In a recent study, Stager and his colleagues showed that lane bias has shown up before in major international competitions — typically in temporary pools like the one in Barcelona. The researchers believe that the construction process might make temporary pools more prone to currents.

It’s also possible that the problem lies elsewhere. Timothy Wei, a professor of engineering at the University of Nebraska at Lincoln who has studied the fluid dynamics of competitive swimming, suggested recently that the problem may have to do with the rigidity of the pool walls.

Since temporary pools are typically constructed above ground, their walls might flex more and cause asymmetric waves that impede swimmers in the outside lanes, he explained in a phone call.

Right now, it's hard to predict when these irregularities will surface. There was no evidence of lane bias, for instance, in the temporary pool that Myrtha built for the 2015 FINA World Championships, according to Revzin's analysis.

But Revzin says the apparent lane bias at the Rio facility could have been caught earlier, because it was already evident in April, at an Olympic test event with Brazilian swimmers.
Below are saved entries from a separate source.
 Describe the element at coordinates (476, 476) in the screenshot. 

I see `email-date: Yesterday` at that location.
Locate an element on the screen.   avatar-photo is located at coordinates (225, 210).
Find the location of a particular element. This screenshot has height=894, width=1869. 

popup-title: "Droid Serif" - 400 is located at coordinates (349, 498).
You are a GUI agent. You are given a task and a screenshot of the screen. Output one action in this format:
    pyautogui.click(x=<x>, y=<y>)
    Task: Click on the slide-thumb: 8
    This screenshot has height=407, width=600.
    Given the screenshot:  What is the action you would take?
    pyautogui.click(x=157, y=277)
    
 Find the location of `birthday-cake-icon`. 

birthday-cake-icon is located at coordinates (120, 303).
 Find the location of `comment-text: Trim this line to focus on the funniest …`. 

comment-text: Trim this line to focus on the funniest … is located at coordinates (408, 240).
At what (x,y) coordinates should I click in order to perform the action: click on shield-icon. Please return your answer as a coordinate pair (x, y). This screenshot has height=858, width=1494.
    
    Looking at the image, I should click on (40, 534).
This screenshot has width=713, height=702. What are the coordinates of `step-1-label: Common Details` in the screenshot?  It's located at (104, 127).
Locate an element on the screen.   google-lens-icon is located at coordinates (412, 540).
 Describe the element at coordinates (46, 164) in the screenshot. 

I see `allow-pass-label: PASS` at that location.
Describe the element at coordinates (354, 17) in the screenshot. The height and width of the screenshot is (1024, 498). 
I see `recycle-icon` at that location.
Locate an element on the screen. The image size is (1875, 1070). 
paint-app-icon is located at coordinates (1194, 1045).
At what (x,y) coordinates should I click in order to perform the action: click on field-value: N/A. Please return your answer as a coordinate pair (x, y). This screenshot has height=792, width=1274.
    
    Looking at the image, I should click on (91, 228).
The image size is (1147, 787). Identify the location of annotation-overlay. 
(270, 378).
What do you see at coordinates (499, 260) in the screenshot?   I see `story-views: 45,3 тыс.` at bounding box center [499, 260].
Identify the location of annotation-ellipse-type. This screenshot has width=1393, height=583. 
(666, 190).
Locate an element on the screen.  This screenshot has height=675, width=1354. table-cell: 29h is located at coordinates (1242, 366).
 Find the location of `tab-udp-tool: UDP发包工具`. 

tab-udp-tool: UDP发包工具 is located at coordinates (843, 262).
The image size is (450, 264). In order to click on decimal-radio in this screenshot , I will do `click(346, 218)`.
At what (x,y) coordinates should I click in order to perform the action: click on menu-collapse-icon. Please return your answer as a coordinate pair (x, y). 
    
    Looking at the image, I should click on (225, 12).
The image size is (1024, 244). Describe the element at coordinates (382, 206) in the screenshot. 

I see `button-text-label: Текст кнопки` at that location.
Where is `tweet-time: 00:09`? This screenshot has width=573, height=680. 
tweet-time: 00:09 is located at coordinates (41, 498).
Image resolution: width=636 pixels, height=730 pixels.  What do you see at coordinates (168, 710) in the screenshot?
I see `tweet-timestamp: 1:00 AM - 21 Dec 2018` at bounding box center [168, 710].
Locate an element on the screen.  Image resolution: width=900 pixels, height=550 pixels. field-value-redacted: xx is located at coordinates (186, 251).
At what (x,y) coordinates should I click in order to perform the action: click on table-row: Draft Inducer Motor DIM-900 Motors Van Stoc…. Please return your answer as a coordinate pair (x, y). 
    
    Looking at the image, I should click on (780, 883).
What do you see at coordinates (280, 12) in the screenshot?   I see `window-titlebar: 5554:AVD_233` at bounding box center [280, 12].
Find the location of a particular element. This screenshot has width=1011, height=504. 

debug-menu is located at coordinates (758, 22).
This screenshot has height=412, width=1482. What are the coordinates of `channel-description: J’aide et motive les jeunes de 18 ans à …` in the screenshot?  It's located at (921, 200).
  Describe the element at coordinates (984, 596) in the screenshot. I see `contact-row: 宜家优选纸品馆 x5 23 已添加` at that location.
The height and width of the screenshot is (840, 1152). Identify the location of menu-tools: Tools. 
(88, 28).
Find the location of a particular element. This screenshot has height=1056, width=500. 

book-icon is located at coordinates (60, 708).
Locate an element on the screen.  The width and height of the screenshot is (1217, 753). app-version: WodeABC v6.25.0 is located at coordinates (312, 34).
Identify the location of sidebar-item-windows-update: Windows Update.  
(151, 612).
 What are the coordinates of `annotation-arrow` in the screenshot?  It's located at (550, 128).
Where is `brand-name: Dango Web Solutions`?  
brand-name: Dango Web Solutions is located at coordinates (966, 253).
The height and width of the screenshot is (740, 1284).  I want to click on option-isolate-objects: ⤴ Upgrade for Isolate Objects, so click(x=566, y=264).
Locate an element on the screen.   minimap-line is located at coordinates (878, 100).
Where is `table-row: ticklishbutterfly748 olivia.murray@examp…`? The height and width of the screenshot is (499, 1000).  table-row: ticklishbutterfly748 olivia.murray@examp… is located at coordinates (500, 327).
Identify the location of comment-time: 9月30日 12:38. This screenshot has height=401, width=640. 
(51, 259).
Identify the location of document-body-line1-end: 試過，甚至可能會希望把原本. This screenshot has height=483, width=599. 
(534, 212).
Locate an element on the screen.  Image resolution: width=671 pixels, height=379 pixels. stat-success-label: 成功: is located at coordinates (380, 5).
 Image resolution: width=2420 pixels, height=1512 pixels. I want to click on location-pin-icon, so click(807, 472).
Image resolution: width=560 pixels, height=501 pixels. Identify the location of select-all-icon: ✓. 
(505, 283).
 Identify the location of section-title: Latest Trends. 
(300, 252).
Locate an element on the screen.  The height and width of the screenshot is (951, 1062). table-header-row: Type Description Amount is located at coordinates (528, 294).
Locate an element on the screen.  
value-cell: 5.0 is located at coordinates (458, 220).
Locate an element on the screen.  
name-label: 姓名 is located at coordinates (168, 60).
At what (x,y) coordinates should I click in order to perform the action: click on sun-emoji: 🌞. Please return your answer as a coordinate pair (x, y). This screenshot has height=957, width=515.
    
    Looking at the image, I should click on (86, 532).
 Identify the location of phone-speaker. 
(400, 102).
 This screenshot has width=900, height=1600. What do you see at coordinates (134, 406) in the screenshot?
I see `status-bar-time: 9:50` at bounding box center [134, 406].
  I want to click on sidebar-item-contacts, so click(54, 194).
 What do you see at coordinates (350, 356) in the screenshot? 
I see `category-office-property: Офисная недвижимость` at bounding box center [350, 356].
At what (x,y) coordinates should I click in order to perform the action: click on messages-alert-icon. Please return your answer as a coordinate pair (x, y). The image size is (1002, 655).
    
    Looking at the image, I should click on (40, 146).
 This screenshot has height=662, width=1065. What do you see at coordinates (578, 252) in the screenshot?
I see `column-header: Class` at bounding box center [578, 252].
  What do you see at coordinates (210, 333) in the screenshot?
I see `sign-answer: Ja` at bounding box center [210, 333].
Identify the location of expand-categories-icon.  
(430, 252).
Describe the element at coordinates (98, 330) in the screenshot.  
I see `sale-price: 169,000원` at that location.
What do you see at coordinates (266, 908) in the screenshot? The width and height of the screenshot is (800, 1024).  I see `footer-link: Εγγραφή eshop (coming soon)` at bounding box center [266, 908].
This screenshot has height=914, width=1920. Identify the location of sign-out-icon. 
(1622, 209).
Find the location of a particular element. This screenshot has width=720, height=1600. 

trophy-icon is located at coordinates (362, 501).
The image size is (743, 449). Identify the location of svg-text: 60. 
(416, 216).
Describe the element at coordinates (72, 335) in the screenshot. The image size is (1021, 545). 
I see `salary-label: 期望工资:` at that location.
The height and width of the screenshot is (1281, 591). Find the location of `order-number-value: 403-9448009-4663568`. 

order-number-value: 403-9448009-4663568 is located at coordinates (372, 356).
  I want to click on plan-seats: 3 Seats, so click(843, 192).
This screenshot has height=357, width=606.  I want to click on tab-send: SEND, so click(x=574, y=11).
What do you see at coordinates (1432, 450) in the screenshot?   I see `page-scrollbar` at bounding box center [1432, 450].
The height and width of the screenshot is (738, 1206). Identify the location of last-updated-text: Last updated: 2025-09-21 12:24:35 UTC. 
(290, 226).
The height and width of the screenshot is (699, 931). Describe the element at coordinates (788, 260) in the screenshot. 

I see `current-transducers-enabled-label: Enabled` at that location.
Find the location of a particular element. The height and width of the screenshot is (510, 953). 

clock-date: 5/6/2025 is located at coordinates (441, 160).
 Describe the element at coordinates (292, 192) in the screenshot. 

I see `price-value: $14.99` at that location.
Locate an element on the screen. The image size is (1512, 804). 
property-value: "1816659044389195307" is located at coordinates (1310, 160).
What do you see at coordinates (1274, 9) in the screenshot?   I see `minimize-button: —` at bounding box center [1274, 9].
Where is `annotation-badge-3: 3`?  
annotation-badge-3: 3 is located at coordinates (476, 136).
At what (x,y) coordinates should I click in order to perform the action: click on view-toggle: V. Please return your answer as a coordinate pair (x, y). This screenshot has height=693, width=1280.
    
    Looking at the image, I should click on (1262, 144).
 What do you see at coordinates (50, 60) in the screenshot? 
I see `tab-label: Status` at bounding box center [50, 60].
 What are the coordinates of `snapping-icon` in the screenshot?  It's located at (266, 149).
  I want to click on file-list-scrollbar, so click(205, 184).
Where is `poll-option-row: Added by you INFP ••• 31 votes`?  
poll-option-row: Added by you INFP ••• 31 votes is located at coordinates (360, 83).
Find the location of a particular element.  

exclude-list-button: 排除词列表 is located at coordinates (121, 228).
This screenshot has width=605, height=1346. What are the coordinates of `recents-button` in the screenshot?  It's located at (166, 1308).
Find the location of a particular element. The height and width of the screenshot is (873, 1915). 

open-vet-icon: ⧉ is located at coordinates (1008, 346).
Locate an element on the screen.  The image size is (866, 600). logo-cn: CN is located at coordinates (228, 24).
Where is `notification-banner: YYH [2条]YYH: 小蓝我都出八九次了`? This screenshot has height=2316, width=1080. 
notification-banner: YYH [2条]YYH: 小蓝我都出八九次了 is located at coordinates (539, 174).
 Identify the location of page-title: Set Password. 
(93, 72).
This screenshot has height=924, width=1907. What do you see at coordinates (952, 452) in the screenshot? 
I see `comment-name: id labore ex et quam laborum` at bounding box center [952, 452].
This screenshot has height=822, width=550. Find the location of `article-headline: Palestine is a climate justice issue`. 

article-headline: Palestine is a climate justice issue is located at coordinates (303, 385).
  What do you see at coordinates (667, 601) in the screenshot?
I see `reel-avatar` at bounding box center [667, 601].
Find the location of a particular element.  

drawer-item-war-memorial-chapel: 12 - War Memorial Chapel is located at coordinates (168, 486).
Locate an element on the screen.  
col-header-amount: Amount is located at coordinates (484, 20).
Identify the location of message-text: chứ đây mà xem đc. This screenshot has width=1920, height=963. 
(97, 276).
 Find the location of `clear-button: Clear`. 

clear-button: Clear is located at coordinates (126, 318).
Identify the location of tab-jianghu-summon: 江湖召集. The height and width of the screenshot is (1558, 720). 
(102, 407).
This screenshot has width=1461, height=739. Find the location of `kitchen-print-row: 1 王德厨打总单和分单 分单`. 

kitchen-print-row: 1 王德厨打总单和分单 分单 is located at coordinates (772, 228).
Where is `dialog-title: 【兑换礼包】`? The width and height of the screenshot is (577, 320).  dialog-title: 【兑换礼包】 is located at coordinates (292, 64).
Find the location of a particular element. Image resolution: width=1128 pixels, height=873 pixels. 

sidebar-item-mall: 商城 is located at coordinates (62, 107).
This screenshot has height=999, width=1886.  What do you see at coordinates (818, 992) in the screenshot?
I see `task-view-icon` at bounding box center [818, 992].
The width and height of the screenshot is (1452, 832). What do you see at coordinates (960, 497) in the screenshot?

FINA notes that no one has found physical proof that implicates the Rio pool. The patterns documented by Revzin and the Indiana University researchers were “made on the basis of mathematical analysis, without taking into account any scientific evidence in the actual pool constructed for these Games,” a FINA representative said in an e-mail.

But it's clear that these patterns in the swim times were not flukes. The data overwhelmingly show that something unusual happened at the Rio Olympics, just as something unusual happened at the 2013 World Championships.

Brammer, one of the Indiana University researchers, said that all he wants is for officials to take the problem seriously.

“It's affecting these athletes' lives,” he said in a phone interview. “For some of them, this is their livelihood, and the Olympic Games are it. That's their pinnacle. For them to be cheated — that's a huge issue."